What about the second df-value that appears in the F-test? This always refers to the degrees of freedom associated with the residuals. It is possible to think of this in terms of parameters too, but in a slightly counter-intuitive way. Think of it like this. Suppose that the total number of observations across the study as a whole is N. If you wanted to perfectly describe each of these N values, you need to do so using, well… N numbers. When you build a regression model, what you’re really doing is specifying that some of the numbers need to perfectly describe the data. If your model has K predictors and an intercept, then you’ve specified K + 1 numbers. So, without bothering to figure out exactly how this would be done, how many more numbers do you think are going to be needed to transform a K + 1 parameter regression model into a perfect re-description of the raw data?

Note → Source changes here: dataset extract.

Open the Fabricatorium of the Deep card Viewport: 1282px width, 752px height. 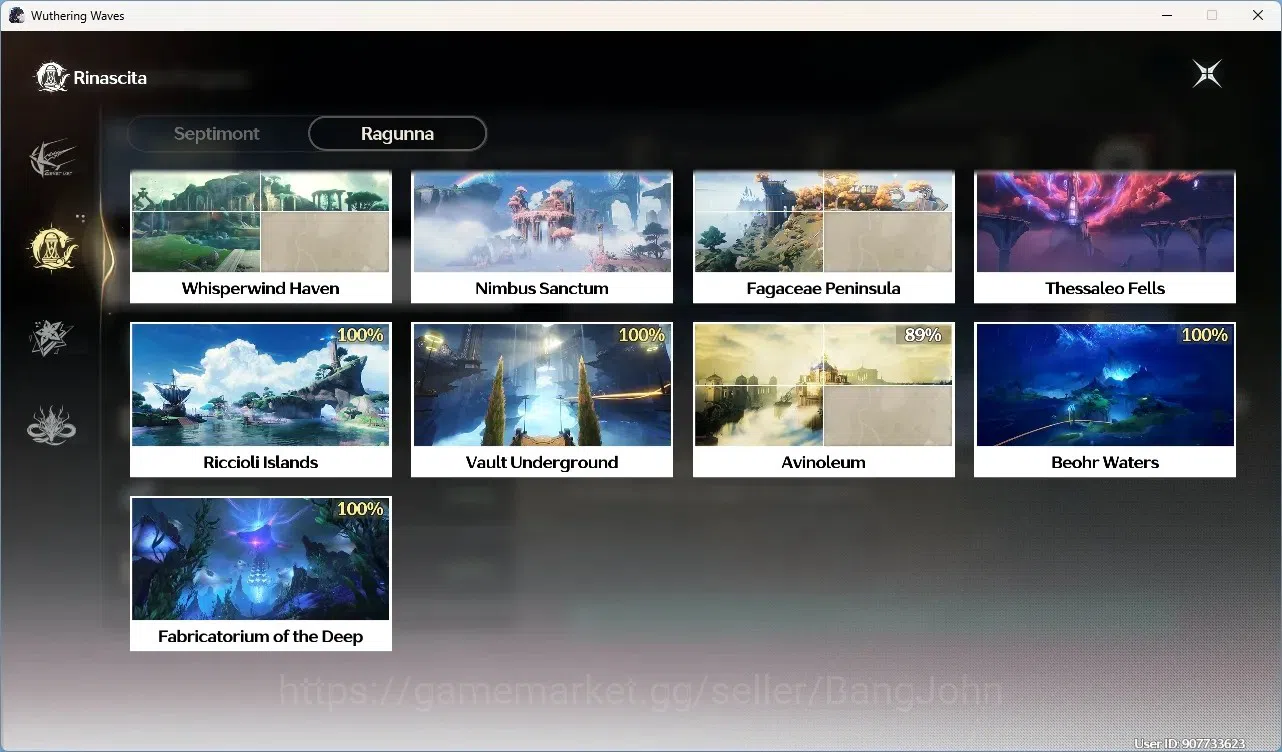[x=261, y=573]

If you found yourself thinking that (K + 1) + (N - K - 1) = N, and so the answer would have to be N - K - 1, well done! That’s exactly right. In principle you can imagine an absurdly complicated regression model that includes a parameter for every single data point, and it would of course provide a perfect description of the data. This model would contain N parameters in total, but we’re interested in the difference between the number of parameters required to describe this full model (i.e. N) and the number of parameters used by the simpler regression model that you’re actually interested in (i.e., K + 1), and so the second degrees of freedom in the F-test is df2 = N - K - 1, where K is the number of predictors (in a regression model) or the number of contrasts (in an ANOVA). In the example I gave above, there are N = 18 observations in the data set and K + 1 = 4 regression coefficients associated with the ANOVA model, so the degrees of freedom for the residuals is df2 = 18 - 4 = 14.